Position Yourself to Take Advantage of “Buying Opportunities”

Updated: Feb 2, 2023

What happened this week?

For the week ending on Friday February 6, 2015 the Dow (DJIA – green/blue line) closed at 17,824.29 (+4.0%), the NASDAQ (orange line) closed at 4,744.40 (+2.75%), and the S&P 500 (red line) closed at 2,055.47 (+3.0%).

Graph courtesy of Fidelity Investments. Feb 2, 2015 to Feb 6, 2015.

Since the beginning of the year, the stock market has taken us on what seems like a rollercoaster ride. I wouldn’t blame you for confusing the YTD graph below with one of the rides at a Six Flags amusement park.

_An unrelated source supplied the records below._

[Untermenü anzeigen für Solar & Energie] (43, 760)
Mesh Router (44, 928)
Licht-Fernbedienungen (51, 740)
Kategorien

The U.S. stock market ended the week on a positive note and had the biggest gain of the year thus far. The rise and fall of the stock market last week was fueled by several factors including the strong jobs growth reported on Friday, the rising price of oil, and the strengthening dollar. There was a small decline in stock prices on Friday, as the price of gold continued to fall.

What does it mean?

A solid U.S. jobs and wages growth report is an indicator of a strengthening economy, and leads to positive movement in the stock market because of increased investor confidence. Higher wages and lower unemployment mean more money flowing in the economy. A stronger economy will also support higher oil prices, hence the rise of oil futures. There is an inverse relationship between the strength of the dollar and the price of gold. When the dollar strengthens, gold prices fall and when the dollar weakens, the price of gold rises. The reason for this inverse relationship is that gold is used as a safe haven by investors; when the economy is weak and the currency is weak, investors flock to gold, driving the price higher. The strengthening dollar last week led to falling gold prices and stock prices for precious metal companies.

What should you do?

The rise and fall of the stock market is expected. Periods of decline present a “buying opportunity”; an opportunity to accumulate more shares of quality companies or mutual funds. The key is to make sure you are in a position to take advantage of these opportunities when they present themselves.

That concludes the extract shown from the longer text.